Successfully reconstructed network topology from simulated data.

Identified causal relationships in gene expression data related to tumor development.

Compared bivariate and multivariate methods, showing advantages of the proposed approach.

Abstract

We propose a method of analysis of dynamical networks based on a recent measure of Granger causality between time series, based on kernel methods. The generalization of kernel Granger causality to the multivariate case, here presented, shares the following features with the bivariate measures: (i) the nonlinearity of the regression model can be controlled by choosing the kernel function and (ii) the problem of false-causalities, arising as the complexity of the model increases, is addressed by a selection strategy of the eigenvectors of a reduced Gram matrix whose range represents the additional features due to the second time series. Moreover, there is no {\it a priori} assumption that the network must be a directed acyclic graph.

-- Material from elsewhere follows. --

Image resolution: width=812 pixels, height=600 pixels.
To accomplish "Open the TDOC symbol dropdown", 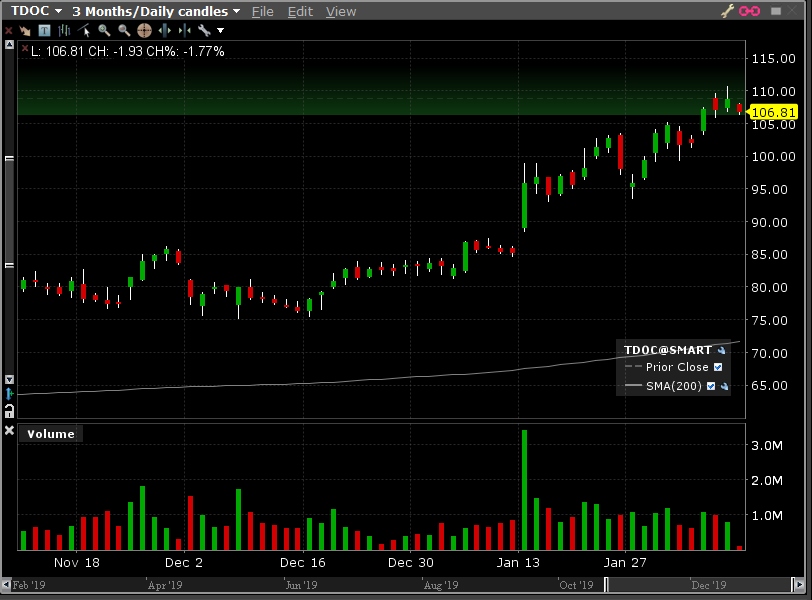I will (37, 11).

We apply the proposed approach to a network of chaotic maps and to a simulated genetic regulatory network: it is shown that the underlying topology of the network can be reconstructed from time series of node's dynamics, provided that a sufficient number of samples is available. Considering a linear dynamical network, built by preferential attachment scheme, we show that for limited data use of bivariate Granger causality is a better choice w.r.t methods using $L1$ minimization. Finally we consider real expression data from HeLa cells, 94 genes and 48 time points. The analysis of static correlations between genes reveals two modules corresponding to well known transcription factors; Granger analysis puts in evidence nineteen causal relationships, all involving genes related to tumor development.